En wij die achterblijven, we mogen afscheid nemen. En iemand geluk wensen. En hem een behouden reis toewensen. En we mogen ook verdrietig zijn. En hopen dat het goed komt.
En wie zijn huis verlaat als een uitwijker naar Allah en Zijn Boodschapper, en de dood treft hem dan: waarlijk, zijn beloning is bij Allah.
En wie op de weg van Allah op de aarde uitwijkt, vindt vele toevluchtsoorden en overvloed.

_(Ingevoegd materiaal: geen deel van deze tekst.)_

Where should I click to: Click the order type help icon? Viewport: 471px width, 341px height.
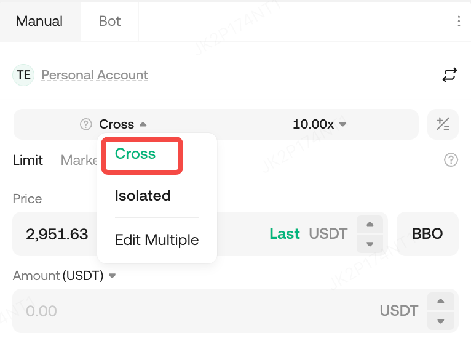[x=451, y=160]
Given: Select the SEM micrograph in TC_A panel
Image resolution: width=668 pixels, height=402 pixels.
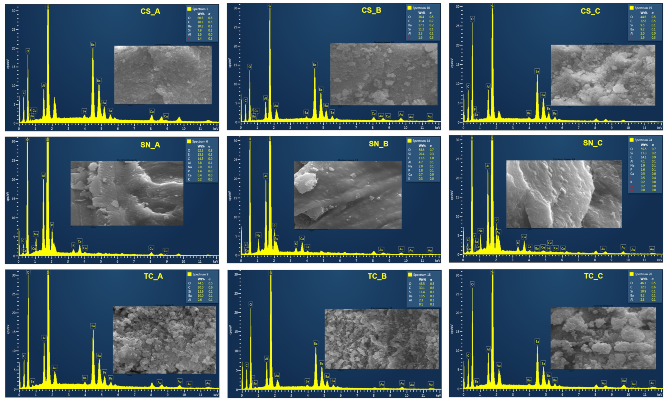Looking at the screenshot, I should 164,340.
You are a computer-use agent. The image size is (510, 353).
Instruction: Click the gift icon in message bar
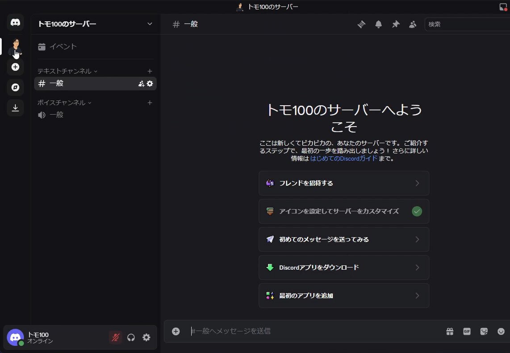click(450, 331)
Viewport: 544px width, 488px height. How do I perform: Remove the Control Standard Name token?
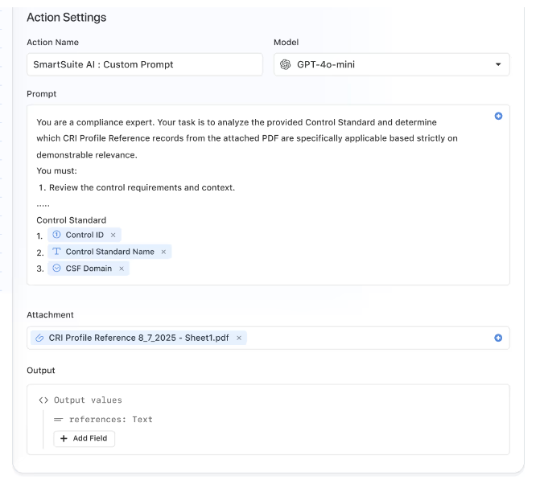pyautogui.click(x=163, y=252)
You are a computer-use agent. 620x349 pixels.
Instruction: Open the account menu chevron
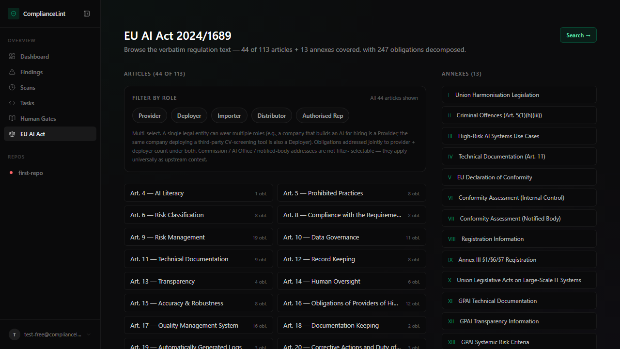89,334
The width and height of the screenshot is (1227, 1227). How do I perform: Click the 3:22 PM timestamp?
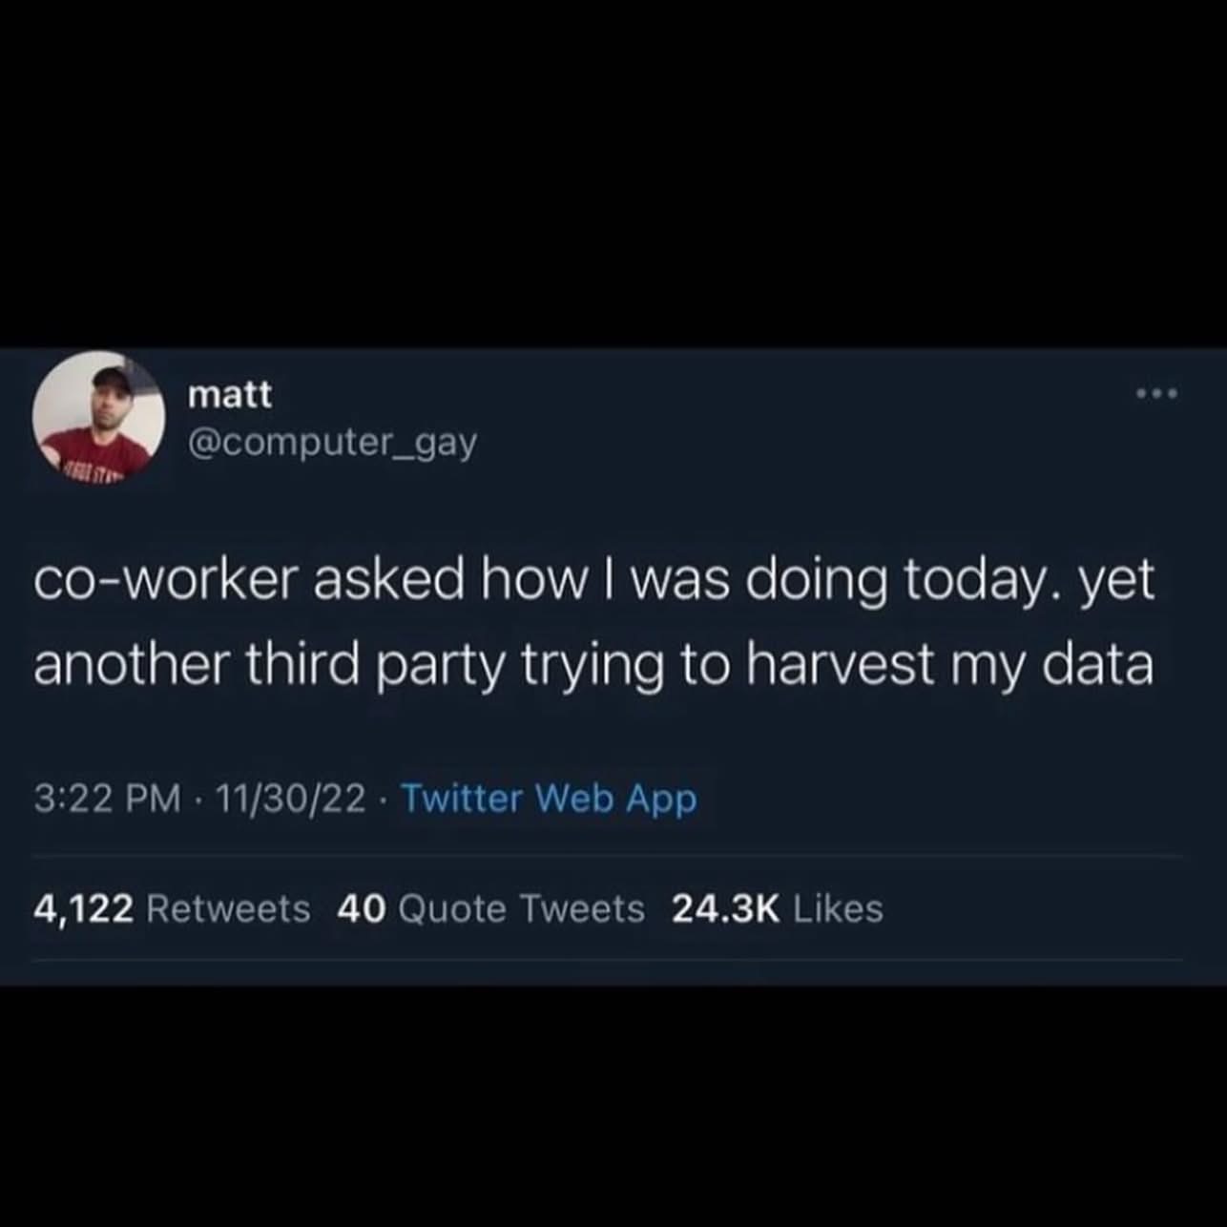107,800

En wie zijn huis verlaat als een uitwijker naar Allah en Zijn Boodschapper, en de dood treft hem dan: waarlijk, zijn beloning is bij Allah. En Allah is Vergevingsgezind, Meest Barmhartig.
Als je moet uitwijken omdat je niet mag zijn wie je bent of als je moet vrezen voor je leven, dan zou het goed zijn als je vele toevluchtsoorden en overvloed vindt. Maar dat is niet altijd zo.
Karen Armstrong heeft ooit geschreven over de gulden regel: ‘Wat je niet wilt dat jou geschiedt, doe dat ook een ander niet.’ Door veel kerken als belangrijke waarde erkend, ook binnen de Islam. En toch zal het nog wel enige tijd duren voor we jezelf in de gestalte van de ander erkennen. En voor we de ander beschermen als de appel van je oog. Dialoog is belangrijk en elkaar leren kennen. Zodat er achter een naam ook een mens opduikt. En er ruimte komt voor waardigheid en erkenning van mensen die het goede willen. Zodat we elkaar kunnen dragen. Liefdevol.